*DESCRIPTION OF THE TASK*: Your answer should be one number, the count of lines in the listing below containing the word "dropdown".
SUPPLIED ENTRIES section start
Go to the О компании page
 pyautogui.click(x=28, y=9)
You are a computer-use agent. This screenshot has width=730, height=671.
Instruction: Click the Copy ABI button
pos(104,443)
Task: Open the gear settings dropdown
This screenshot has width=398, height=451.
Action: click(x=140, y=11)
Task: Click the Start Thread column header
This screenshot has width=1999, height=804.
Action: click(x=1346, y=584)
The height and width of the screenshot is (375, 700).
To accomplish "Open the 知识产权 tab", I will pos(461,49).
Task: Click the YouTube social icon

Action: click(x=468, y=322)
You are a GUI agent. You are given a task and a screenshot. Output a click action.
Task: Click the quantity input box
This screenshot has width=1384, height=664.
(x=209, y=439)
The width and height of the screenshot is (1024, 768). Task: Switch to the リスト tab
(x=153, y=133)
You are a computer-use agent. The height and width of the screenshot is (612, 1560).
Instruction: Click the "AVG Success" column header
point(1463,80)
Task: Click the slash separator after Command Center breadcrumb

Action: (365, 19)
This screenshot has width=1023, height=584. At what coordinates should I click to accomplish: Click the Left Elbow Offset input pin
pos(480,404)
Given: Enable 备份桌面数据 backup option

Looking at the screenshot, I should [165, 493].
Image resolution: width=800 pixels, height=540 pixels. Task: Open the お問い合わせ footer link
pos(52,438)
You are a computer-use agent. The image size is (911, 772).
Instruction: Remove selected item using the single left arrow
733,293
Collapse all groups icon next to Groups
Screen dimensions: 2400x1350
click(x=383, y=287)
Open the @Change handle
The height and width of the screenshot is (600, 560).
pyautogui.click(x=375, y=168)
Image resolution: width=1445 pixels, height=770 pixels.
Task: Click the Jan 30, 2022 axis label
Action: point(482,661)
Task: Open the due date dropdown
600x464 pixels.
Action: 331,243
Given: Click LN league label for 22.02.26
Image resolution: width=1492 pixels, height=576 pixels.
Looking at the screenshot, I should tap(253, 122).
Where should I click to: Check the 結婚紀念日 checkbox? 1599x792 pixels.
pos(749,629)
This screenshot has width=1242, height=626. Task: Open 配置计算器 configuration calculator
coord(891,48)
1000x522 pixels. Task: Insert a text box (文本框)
SUPPLIED ENTRIES section end
*TASK RESPONSE*: 2